Prothrombin complex concentrate
|Factor II||Blood clotting factor|
|Factor VII||Blood clotting factor|
|Factor IX||Blood clotting factor|
|Factor X||Blood clotting factor|
|Trade names||Beriplex, Octaplex, Kcentra, others|
|Synonyms||factor IX complex|
Prothrombin complex concentrate (PCC), also known as factor IX complex, is a medication made up of blood clotting factors II, IX, and X. Some versions also contain factor VII. It is used to treat and prevent bleeding in hemophilia B if pure factor IX is not available. It may also be used in those with not enough of these factors due to other reasons such as warfarin therapy. It is given by slow injection into a vein.

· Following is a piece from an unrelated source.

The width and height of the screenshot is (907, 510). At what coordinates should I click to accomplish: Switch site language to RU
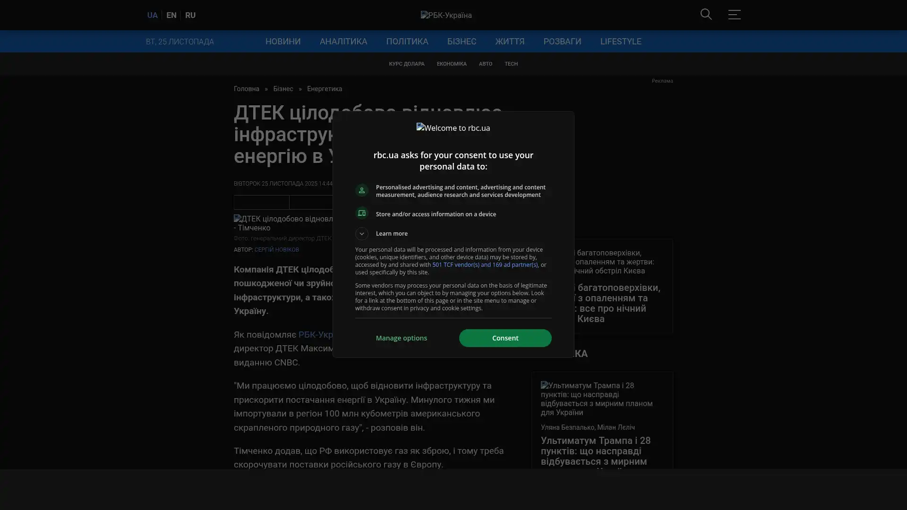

Common side effects include allergic reactions, headache, vomiting, and sleepiness. Other serious side effects include blood clots which may result in a heart attack, stroke, pulmonary embolism, or deep vein thrombosis. Antibodies may form after long term use such that future doses are less effective.
Prothrombin complex concentrate came into medical use in the 1960s. It is on the World Health Organization's List of Essential Medicines, the most effective and safe medicines needed in a health system. It is made from human plasma. A version that is made by recombinant methods which only contains factor IX is also available. In the United States a dose of PCC costs about 900 USD. A number of different formulations are available globally.
PCC reverses the effects of warfarin and other vitamin K antagonist anti-coagulants and is used in cases of significant bleeding in people with a coagulopathy. It is also used when such a person must undergo an emergency operation treatment. Other uses include a deficiency of one of the included clotting factors, either congenital or due to liver disease, and hemophilia. Several guidelines, including those from the American College of Chest Physicians, recommend PCC for warfarin reversal in people with serious bleeding.
For rapid anticoagulation reversal for surgery, four-factor PCC reduces international normalized ratio (INR) decreases bleeding during surgery appears better than fresh frozen plasma. No differences in thromboembolic event was found.
The package insert states that PCC is contraindicated in patients with disseminated intravascular coagulation, a pathological activation of coagulation, because giving clotting factors would only further fuel this process. However, if the PCC is given because factor levels are low, it can restore normal coagulation. As PCC products contain heparin, they are contraindicated in patients with heparin-induced thrombocytopenia.
PCC contains a number of blood clotting factors. Typically this includes factor II, IX, and X. Some versions also contain factor VII, protein C, and protein S. Heparin may be added to stop early activation of the factors.